Tech startups embracing accelerators, incubators and venture capital

18 April 2017 Consultancy.uk

Deep technology innovation has the potential to radically disrupt industries, ways of working and even the world. A new report finds that startups in the scene are increasingly keen on working within their ecosystem, with the large majority keen on nearly half making use of accelerators and incubators.

Deep technology (deep tech) innovations are technologies able to radically disrupt whole industries, leading to a form of industrial revolution. Deep tech solutions tend to be built around unique, protected or hard-to-reproduce scientific advances of technologies. These technologies, like anti-matter drives and other far out tech, come with considerable reward and risk profiles.

In recent decades the development of industry transforming technologies has been on the rise, with the internet, smartphones and other devices opening up opportunities for entrepreneurs to relatively easily, affect incumbent institutions and business models. In a bid to stay relevant, with examples like Blockbuster and Kodak highlighting the cost of failure, incumbents – whose own efforts may be constrained by cultural or risk adversity – have turned to accessing innovation externally.

In a new report from The Boston Consulting Group, titled ‘From Tech to Deep Tech’, the consulting firm explores trends in the market related to challenges faced by deep tech startups and incumbents alike.
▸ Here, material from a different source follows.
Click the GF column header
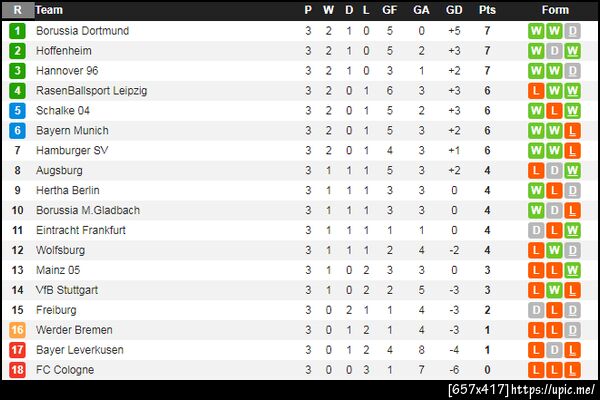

The research involved 400 a survey of around 400 deep tech participants.

Key challenges faced by startups

The study finds that deep-tech startups face a range of challenges in relation to getting their respective proposition off the ground. Time to market comes in as the number one issue, as cited by 27% of respondents, while 40% of respondents underestimate the time to market. Capital intensity comes second, cited by 25% of respondents. Technology risk and complexity come third, cited by 17% of respondents, while 14% of respondents uncertain commercial application is cited as the top concern. Regulatory framework and ‘other’ concerns come in at 13% and 4% respectively.

The firm notes that the challenges faced by deep-techs go beyond that of normal startups, in part because of the complexity and development time of the technologies involved in their propositions. The length of development as well as the capital cost of technologies needed to build the propositions lead to capital intensity concerns.

Most critical resources

The research also considered the most critical resources for deep-tech startups for the development and rollout of their respective offering. Funding took the number one spot, as cited by 80% of respondents, followed by market access, cited by 61% of respondents.

The areas of least concern in terms of critical resources were noted as talent, 22%, access to facilities, 23%, and business expertise, 26%. Access to technical expertise was cited as important for 39% of respondents however.

Corporate partnership interest and results

The survey of deep tech startups found that the vast majority, 97% of respondents, are keen to enter into partnership with corporate. The research also finds that the vast majority of survey participants have actively tried to establish contact with a corporate, of which 57% of respondents were successful in establishing at least one partnership.

Of the 25% of respondents that tried to establish a partnership with a corporate, but were rebuffed, 25% cited a ‘risk of misunderstanding on vision & objectives and time horizon’ as the key reason for not achieving a relationship, 25% of respondents cited a ‘lack of confidence in the technology and its maturity’, while a further 10% cited ‘fearing the lack of agility and reactivity’. Additional areas that created obstacles for partnerships include ‘lack of a high-level sponsor within the corporate’, or ‘lack of buy-in from businesses’.

Leveraged funding channels and targeted funding channels

Funding and capital

The research notes that deep tech startups leverage a number of different channels to access funding for the development of their offerings. The biggest channel for funding for this form of startup is friend & family, with around 40% of respondents having benefitted from the channel – respondents are however, the least keen on using this channel of all the channels for future funding, at 2%. Public sector funding channels come in second overall, with 30% of respondents saying that they have benefitted from this channel, while around 20% say that they rank the funding channel as preferred (#1) for future funding.

The private sector too is noted as offering respondents with a means of accessing funding for their projects, although, in general, access to the channels is considerably more reserved. 21% of respondents said that they have garnered support from business angels, while around 25% say that it is their number 1 preferred source for funding, VC funding comes second, with 12% noting it as a channel they have leveraged and 24% saying it is their preferred number 1 form of receiving funds. Corporate support is the least leveraged at 10%, while 17% of respondents say that it is their preferred funding source.

Use of CVC, incubators and accelorators by top 30 companies in seven industries

In terms of corporate activity towards startups, including deep tech startups, a change of attitude has occurred in recent years. Corporates re now increasingly leveraging corporate venture capitalism to provide startups with funding, the phenomenon increasing from less than 10% of the top 30 companies in seven industries in 1995 to 40% in 2015.

Corporates have also taken to leveraging accelerators & incubators as a means of accessing, and supporting, the startup scene. The phenomenon exploded onto the scene shortly after 2010, quickly rising to 44% of respondent corporates using the technique by 2015.